At the recent Telehealth Innovation Forum, there were numerous presentations about how telehealth is improving post-acute care coordination across skilled nursing facilities, outpatient rehab, long-term care, home health and imaging centers.

 

Here’s how it worked before telehealth:

A patient would get discharged from the hospital, and the primary care physician often didn’t know about it for weeks, if ever. The skilled nursing facility had questions about the plan of care, but found it difficult to track down specialists. When patients finally went home, they were confused about when to make follow-up appointments – and with whom.

With telehealth technology, patients are better informed and clinicians know exactly who’s accountable every step of the way. The result: patient outcomes improve, hospital readmissions decline, and providers can provide follow-up care within Medicare’s 7- and 14-day timeframe in order to qualify for transitional care incentives. By CMS’s own estimates, timely transitional care can increase physicians’ revenue up to 4 percent.
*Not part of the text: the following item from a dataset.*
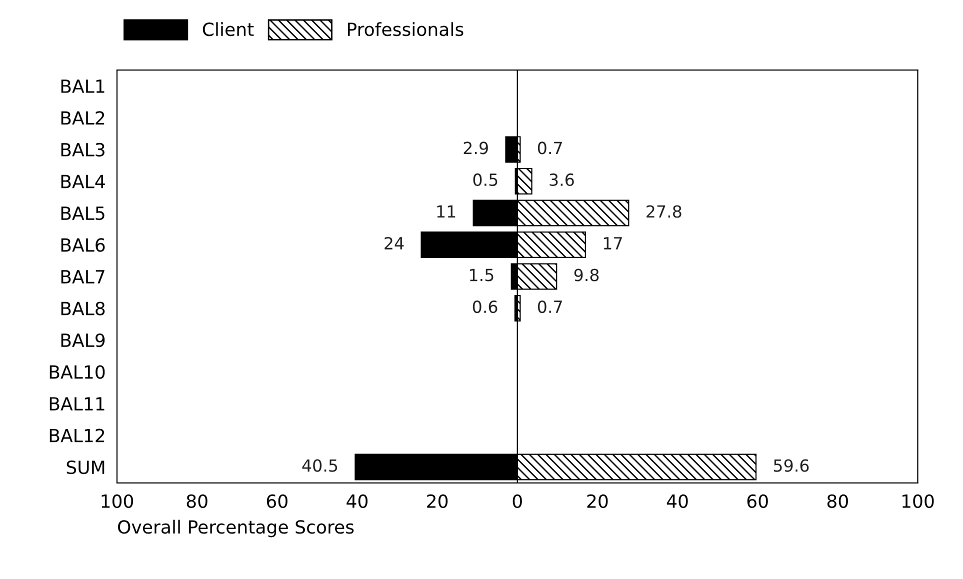  Describe the element at coordinates (85, 467) in the screenshot. I see `y-tick-label: SUM` at that location.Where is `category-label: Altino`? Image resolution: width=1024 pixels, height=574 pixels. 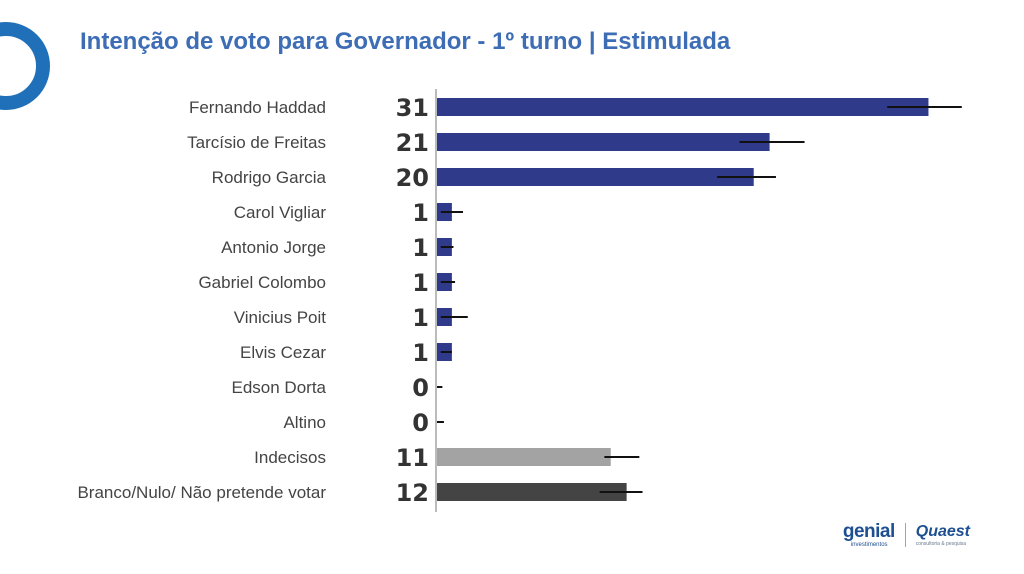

The key to avoiding readmission penalties is to improve care across the continuum, not just talk about it. Telehealth is by far the best tool for accomplishing that.

 

Hospital Readmissions

Hospital Readmissions

How CIOs Can Fund Telehealth

Several recent CIO surveys indicate that many of them would like to move more boldly into telehealth, but they’re facing a host of challenges, including:

  • Numerous “must-have” implementations like ICD-10 and data security updates – CIOs can’t ignore the Oct. 1 deadline for ICD-10 – and they’re scared that their facilities will experience costly data breaches like the ones that have hit healthcare giants like Community Health Systems.
  • A huge amount of “technical debt” – Most health systems have made major investments in EHRs and revenue cycle systems, not to mention all the servers and network hardware to support them. The ongoing optimization of these systems can be staggeringly expensive.

Some CIOs are dealing with these challenges by implementing “lean” initiatives and arranging innovative financing (like obtaining telehealth software and hardware on a subscription or rental basis).

When CIOs try to fund telehealth programs in cash-strapped organizations, two strategies are the most promising:

Demonstrating how telehealth directly impacts the quality of care – While it’s hard to make the case that a new HR or billing system improves patient care, every dollar spent on telehealth boosts care quality: greater access, less wait time, fewer hospital readmissions, and much more.

Getting clinician buy-in – Many physicians aren’t sold on EHRs because they seem like a more cumbersome way to document what they’ve always done. But telehealth technology clearly makes clinicians’ jobs easier (e.g., the ability to do telerounds without ever leaving home). Once clinicians get past their initial reservations about telehealth, they really love what the technology can accomplish.

It’s true that IT budgets are tight, but CIOs can find the telehealth funding they need by documenting its impact on patient outcomes and long-term financial performance. Telehealth is something that clinicians can get excited about…which isn’t the case with back-office applications like purchasing and timekeeping systems.  And when clinicians clamor for something, they usually get it.